Manaaki Tāngata: The application of Kaupapa Māori as an ideological base for a care-giving programme for Māori youth and whānau at risk
Since British colonisation and the signing of the Treaty of Waitangi in 1840, Māori have consistently endured social disparities which have disadvantaged whānau (family, extended family) hapū (sub-tribe) and iwi (tribe) and their aspirations to achieve wellness. This exegesis will critically examine the history of care-practice of Māori youth and whānau in Aotearoa New Zealand including an analysis of the policy which governs care-provision and practice in Aotearoa New Zealand demonstrating that Māori remain underprivileged. This analysis will highlight the State’s failure to incorporate Kaupapa Māori (Māori ideology) into mainstream policy despite the recommendations in the 1988 Puao-te-ata-tu – The Report of the Ministerial Advisory Committee on a Maori [sic] perspective for the Department of Social Welfare, headed by the late John Te Rangianiwaniwa Rangihau. Furthermore, this exegesis will present a case-study of a successful Māori community service provider that operates from a Kaupapa Māori philosophical base and is therefore consistent not only with whānau, hapū, iwi aspirations of family wellness, but consistent with the recommendations in Puao-te-ata-tu.

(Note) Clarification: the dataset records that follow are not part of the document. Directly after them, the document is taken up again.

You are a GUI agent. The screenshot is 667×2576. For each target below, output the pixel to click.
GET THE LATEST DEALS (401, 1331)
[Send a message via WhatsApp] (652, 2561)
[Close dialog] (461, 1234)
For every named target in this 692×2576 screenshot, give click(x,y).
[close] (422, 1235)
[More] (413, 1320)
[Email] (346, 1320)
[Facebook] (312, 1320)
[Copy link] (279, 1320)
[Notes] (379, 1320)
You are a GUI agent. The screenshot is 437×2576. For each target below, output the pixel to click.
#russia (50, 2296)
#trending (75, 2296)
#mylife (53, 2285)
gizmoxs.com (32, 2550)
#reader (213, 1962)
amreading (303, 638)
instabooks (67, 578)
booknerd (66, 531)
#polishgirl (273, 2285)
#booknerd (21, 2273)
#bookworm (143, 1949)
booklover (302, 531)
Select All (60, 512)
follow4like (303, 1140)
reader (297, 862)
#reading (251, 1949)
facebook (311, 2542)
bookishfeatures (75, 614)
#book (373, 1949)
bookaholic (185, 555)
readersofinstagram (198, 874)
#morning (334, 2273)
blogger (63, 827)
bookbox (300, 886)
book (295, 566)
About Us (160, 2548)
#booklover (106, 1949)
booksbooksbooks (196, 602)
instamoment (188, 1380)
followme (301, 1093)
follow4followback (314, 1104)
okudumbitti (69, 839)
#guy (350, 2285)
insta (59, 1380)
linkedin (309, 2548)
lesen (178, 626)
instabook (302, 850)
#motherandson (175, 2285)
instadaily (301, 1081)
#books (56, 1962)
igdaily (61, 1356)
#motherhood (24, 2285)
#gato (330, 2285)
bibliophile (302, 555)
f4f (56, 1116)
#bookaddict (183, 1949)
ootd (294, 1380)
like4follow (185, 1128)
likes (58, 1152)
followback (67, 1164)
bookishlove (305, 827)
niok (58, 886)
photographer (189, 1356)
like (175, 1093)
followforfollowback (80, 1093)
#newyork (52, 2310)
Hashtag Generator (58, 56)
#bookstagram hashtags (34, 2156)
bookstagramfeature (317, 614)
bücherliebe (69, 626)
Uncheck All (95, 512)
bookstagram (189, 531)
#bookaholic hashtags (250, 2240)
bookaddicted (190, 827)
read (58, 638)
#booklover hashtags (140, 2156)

Without the amalgamation of Kaupapa Māori ideology and values into Māori care provision in Aotearoa New Zealand, Māori will continue to experience serious disparities and unwellness.
A visual report of 32 minutes is the creative component of this research project and complements the text, particularly the case-study of Otangarei Trust and thereafter, the Te Hau Āwhiowhio o Otangarei Trust.